A Preliminary Assessment, in turn, is defined at N.S.S.A. § 58:10B-1 as “the first phase in the process of identifying areas of concern and determining whether contaminants are or were present at a site or have migrated or are migrating from a site, and shall include the initial search for and evaluation of, existing site specific operational and environmental information, both current and historic, to determine if further investigation concerning the documented, alleged, suspected or latent discharge of any contaminant is required. The evaluation of historic information shall be conducted from 1932 to the present, except that the department may require the search for and evaluation of additional information relating to ownership and use of the site prior to 1932 if such information is available through diligent inquiry of the public records

In the Navillus decision, the trial court found that the Sullivan defendants could have learned of the discharge of mercury contamination by researching the historical records or if they followed their attorney’s advice and engaged an environmental professional to perform a preliminary assessment before proceeding to foreclose the tax sale certificates.  Instead, the court said the Sullivan relied on the 1996 EPA report. Though the Sullivan defendants misunderstood the report, the court said the EPA report could have been properly interpreted by an environmental lawyer and put into better context by an environmental consultant. Since the EPA report confirmed the presence of mercury at the site, the Sullivan defendants should have known about the mercury contamination and thus did not qualify for the innocent purchaser defense.

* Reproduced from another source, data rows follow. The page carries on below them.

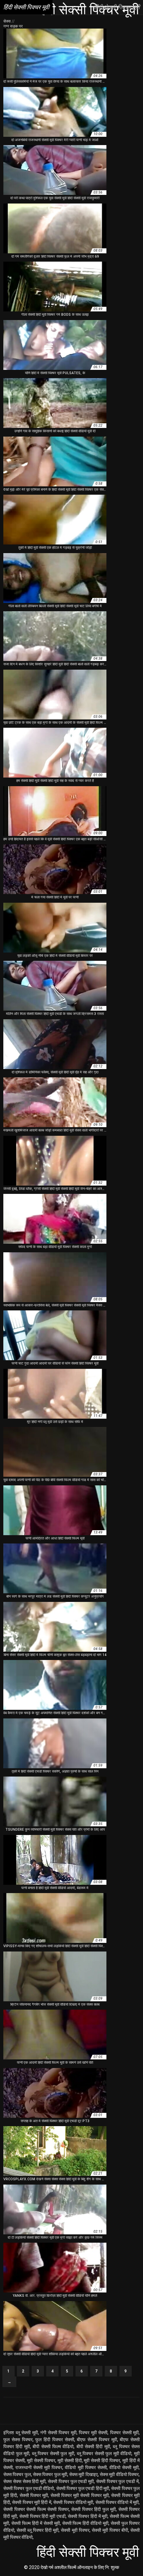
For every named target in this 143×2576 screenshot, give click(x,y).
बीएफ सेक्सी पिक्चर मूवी (97, 2439)
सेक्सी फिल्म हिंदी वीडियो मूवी (85, 2523)
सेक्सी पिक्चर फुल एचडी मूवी (71, 2481)
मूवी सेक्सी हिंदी (70, 2460)
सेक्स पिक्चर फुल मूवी (50, 2474)
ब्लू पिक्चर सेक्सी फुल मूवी (53, 2453)
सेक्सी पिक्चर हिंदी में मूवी (87, 2516)
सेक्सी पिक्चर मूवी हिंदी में (31, 2502)
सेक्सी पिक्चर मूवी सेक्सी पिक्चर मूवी (80, 2495)
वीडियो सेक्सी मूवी (124, 2467)
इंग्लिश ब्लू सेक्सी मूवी (20, 2432)
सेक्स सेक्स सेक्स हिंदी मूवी (24, 2481)
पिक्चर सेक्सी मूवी (124, 2432)
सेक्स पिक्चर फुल (17, 2474)
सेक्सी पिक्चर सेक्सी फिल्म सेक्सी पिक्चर (36, 2509)
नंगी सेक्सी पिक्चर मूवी (58, 2432)
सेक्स (7, 21)
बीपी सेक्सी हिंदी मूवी (93, 2446)
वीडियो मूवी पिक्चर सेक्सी (85, 2467)
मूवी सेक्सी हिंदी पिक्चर (102, 2460)
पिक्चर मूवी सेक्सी (93, 2432)
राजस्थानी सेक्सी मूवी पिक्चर (38, 2467)
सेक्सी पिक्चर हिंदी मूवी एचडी (42, 2516)
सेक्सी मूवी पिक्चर (75, 2530)
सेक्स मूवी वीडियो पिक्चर (119, 2474)
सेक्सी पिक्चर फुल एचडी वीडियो (28, 2488)
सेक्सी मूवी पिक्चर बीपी (110, 2530)
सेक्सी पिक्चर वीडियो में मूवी (117, 2502)
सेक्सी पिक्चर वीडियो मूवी (73, 2502)
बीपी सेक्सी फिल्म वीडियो (53, 2446)
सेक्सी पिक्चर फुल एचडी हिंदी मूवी (82, 2488)
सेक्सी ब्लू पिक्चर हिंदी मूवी (38, 2530)
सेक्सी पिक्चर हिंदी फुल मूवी (93, 2509)
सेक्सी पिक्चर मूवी (34, 2495)
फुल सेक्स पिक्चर (18, 2439)
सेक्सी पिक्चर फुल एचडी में (117, 2481)
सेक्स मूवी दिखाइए (83, 2474)
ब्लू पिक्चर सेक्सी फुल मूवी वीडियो (104, 2453)
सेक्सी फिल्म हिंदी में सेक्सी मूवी (35, 2523)
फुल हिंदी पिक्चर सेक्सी (54, 2439)
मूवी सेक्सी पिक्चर (41, 2460)
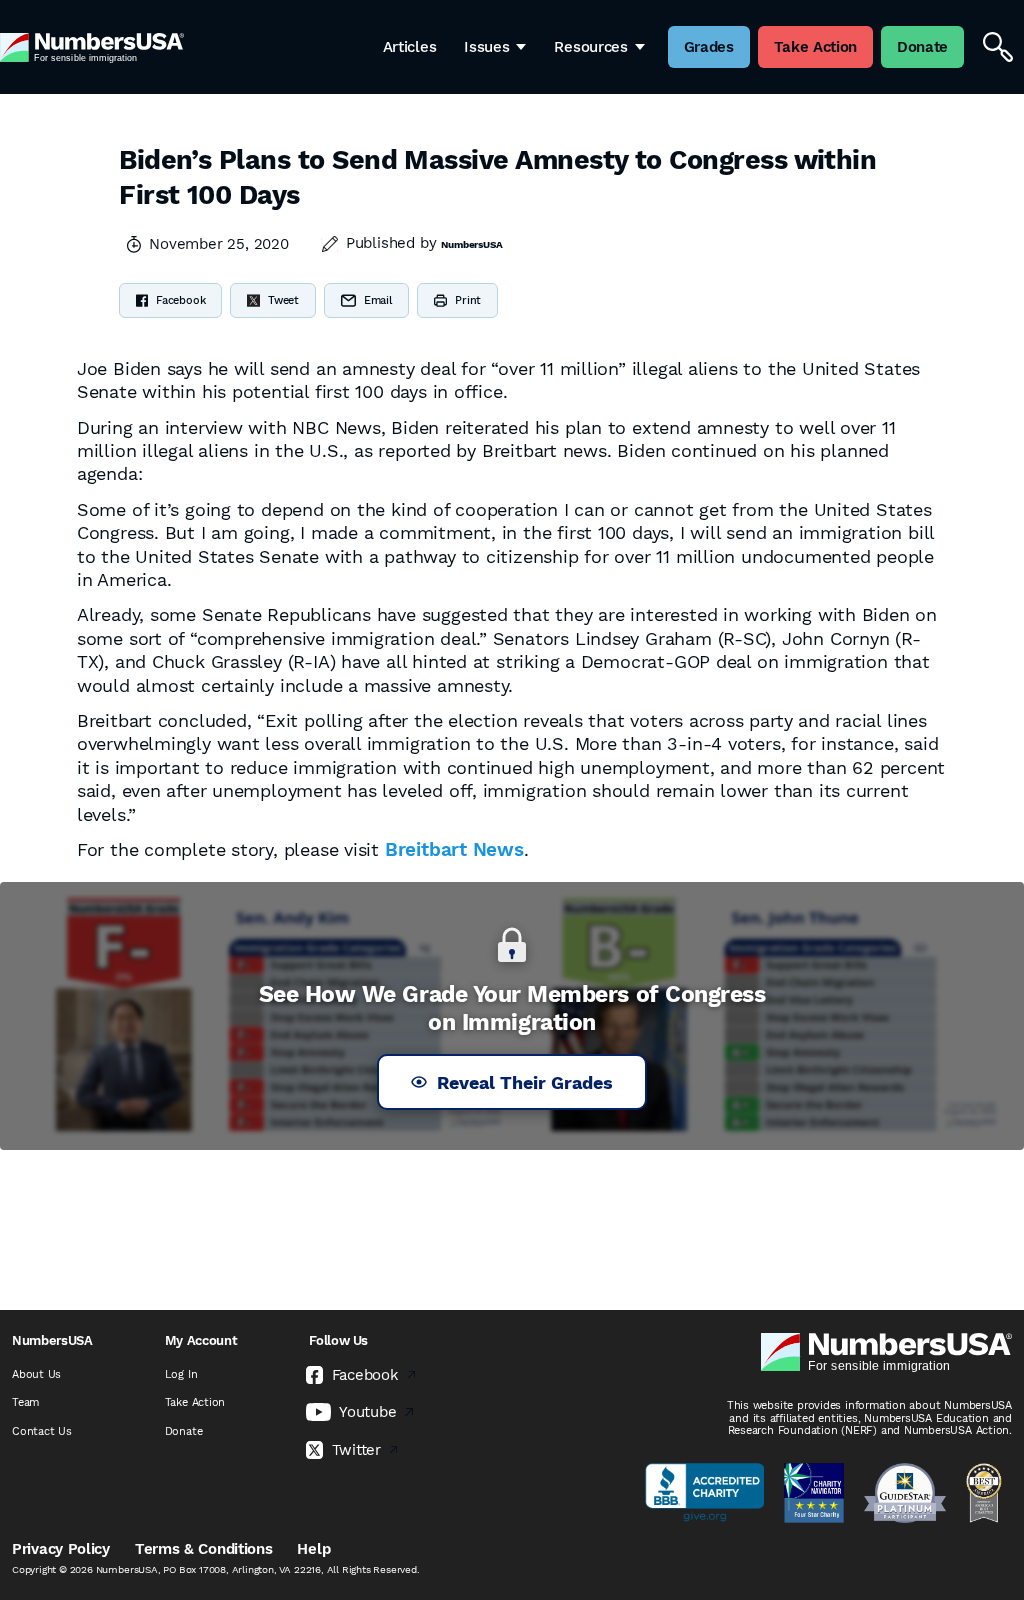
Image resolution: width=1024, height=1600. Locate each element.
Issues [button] (486, 47)
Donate (184, 1431)
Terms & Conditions (204, 1549)
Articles (410, 47)
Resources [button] (590, 47)
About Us (36, 1374)
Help (313, 1549)
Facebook (180, 300)
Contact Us (42, 1431)
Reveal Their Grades (525, 1082)
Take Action (195, 1402)
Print (468, 300)
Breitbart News (454, 850)
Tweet (283, 300)
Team (25, 1402)
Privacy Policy (61, 1549)
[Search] (998, 47)
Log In (181, 1374)
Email (378, 300)
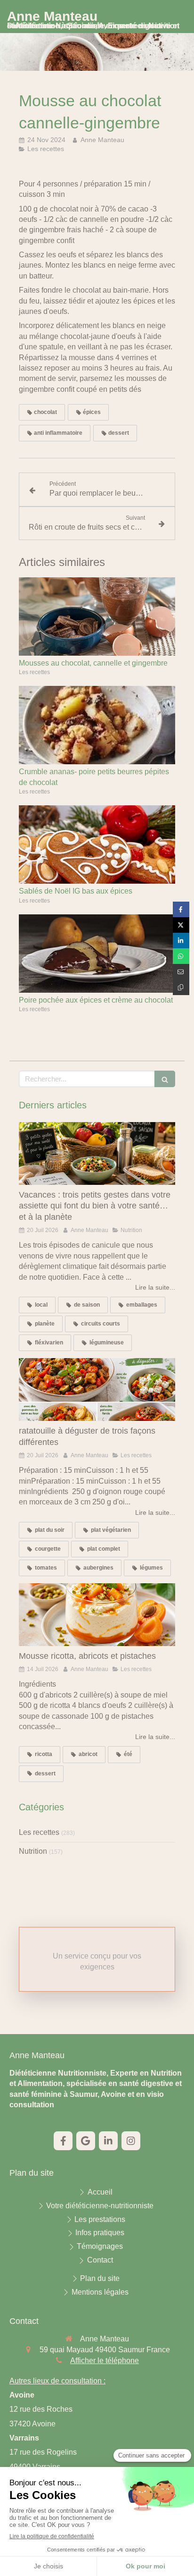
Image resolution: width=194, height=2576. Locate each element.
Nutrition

The court also found there was a basis to pierce the corporate veil of Jim Sullivan Inc because the Sullivan defendants disregarded corporate formalities and commingled corporate assets. Moreover, the individual sibling Sullivan defendants were liable as general partners of Navillus.

The court also found that the president of Accutherm was personally liable under the state Water Pollution Control Act pursuant to the responsible corporate officer doctrine. In addition, the court found that as the sole shareholder, CEO and corporate officer had sufficient control over the Accutherm operations to be personally liable as a “person in any responsible” under the Spill Act.  

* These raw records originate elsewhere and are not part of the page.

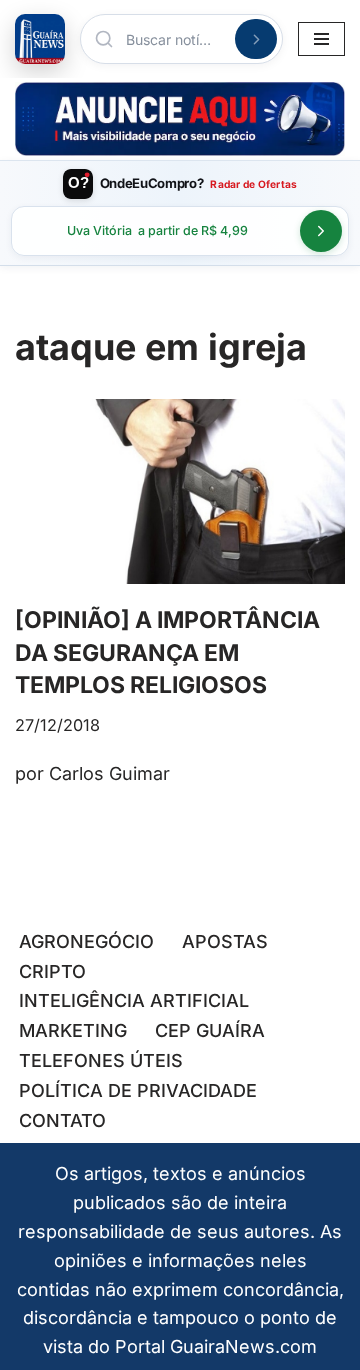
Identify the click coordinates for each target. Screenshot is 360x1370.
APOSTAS (225, 941)
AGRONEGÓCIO (86, 941)
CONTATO (62, 1120)
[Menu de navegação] (321, 39)
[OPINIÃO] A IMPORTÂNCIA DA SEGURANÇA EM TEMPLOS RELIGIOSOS (167, 652)
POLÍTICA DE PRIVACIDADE (138, 1090)
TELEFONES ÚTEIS (101, 1060)
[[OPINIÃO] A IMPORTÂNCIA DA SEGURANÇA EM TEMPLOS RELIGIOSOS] (180, 492)
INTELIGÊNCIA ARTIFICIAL (134, 1000)
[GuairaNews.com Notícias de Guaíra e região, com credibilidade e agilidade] (40, 39)
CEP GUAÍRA (210, 1030)
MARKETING (73, 1030)
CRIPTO (52, 971)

We cannot conclude a discussion on the Spill Act innocent purchaser defense without reminding lenders, their borrowers, real estate lawyers and out-of-state environmental lawyers that the Spill Act innocent purchaser’s defense requires performing a pre-acquisition Preliminary Assessment and possibly a Site Investigation. The NJDEP PA technical guidance specifically states that the ASTM Phase I “is NOT an acceptable replacement for a preliminary assessment in New Jersey” Unfortunately, many lenders and borrowers are unaware that there are many differences between a PA and an ASTM E1527 phase 1 ASTM. Thus, purchasers of New Jersey properties who are concerned about potential Spill Act liability should not simply rely on a lender’s ASTM Phase 1 but either supplement the phase 1 with a PA or ordered a combined PA/ASTM Phase 1.

The purpose of the PA is to identify all current and historical potential areas of concern.  The NJDEP Preliminary Assessment Technical Guidance contains a Data Gathering Checklist that is intended to serve as a tool to ensure that all the required data gathering/diligent inquiry had been completed. Unlike AAI, for example, a PA specifically  REQUIRES review of tax records, deeds,  historical chain of title. and business directories  (such as McRae’s Industrial Directory, New Jersey Industrial Directory). The consultant is also required to assess protectiveness of prior remedial actions in contrast to the ASTM CREC which does not require EP to determine if controls are actually enforceable and if human exposure is under control. Other differences include that a PA does not have a “Reasonably Ascertainable” limitation that  allows a consultant to abandon a search for information based solely on time constraints. Instead,  the NJDEP PA technical guidance specifically states that “All efforts to contact a source of information or obtain documents/records should be fully pursued before the inspector completes the data gathering portion of the preliminary assessment.”